The US’ telecoms regulatory body, the Federal Communications Commission (FCC), has extended its Keep America Connected initiative through to the end of June, according to a statement by its chairman.
A central pillar of the Keep America Connected initiative is the idea that telcos should not disconnect any customers from services due to non payment of bills during the Coronavirus outbreak.
FCC chairman Ajit Pai said that the move was necessary to ensure that millions of Americans retained access to connectivity during the current Covid 19 pandemic.
As part of the initiative, US telcos agreed not to terminate service to any residential or small business customers because of their inability to pay their bills due to the disruptions caused by the coronavirus pandemic; to waive any late fees that any residential or small business customers incur because of their economic circumstances related to the coronavirus pandemic; and to open their Wi-Fi hotspots to any American who needs them.
“Hundreds of providers have stepped up to the plate to keep Americans connected to communications services in this time of need,” said Chairman Pai. “This includes the largest and some of the smallest providers across the country. I salute them for making broadband available to Americans who increasingly rely on it for work, school, healthcare, and communicating with loved ones.
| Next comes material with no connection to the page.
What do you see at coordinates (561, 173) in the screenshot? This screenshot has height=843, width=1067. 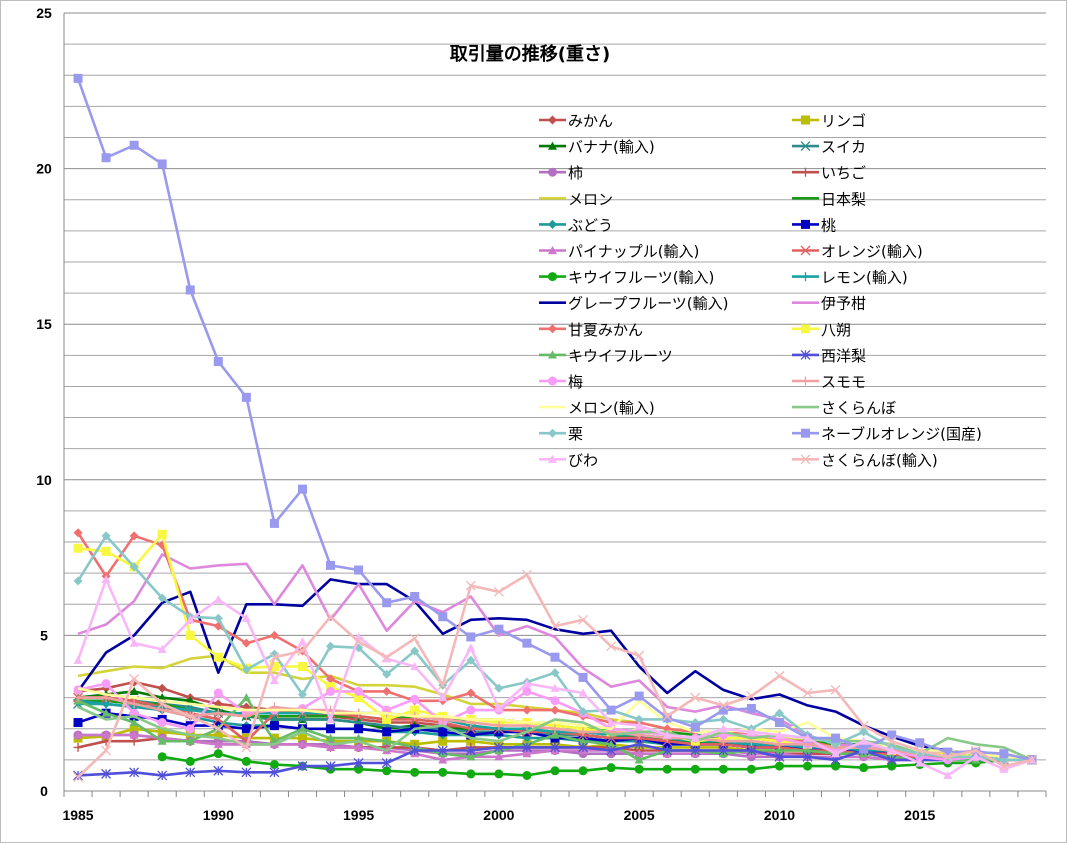 I see `legend-item: 柿` at bounding box center [561, 173].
And given our nation’s current situation, I’m urging these companies to extend these important offerings—uninterrupted service, waiving of late fees, and continued availability of Wi-Fi hotspots—until June 30. Companies representing the vast majority of broadband and telephone subscriptions have already agreed to this extension. I thank them for stepping up to the plate once again during this national emergency, and I encourage others to do so as well,” said chairman Pai.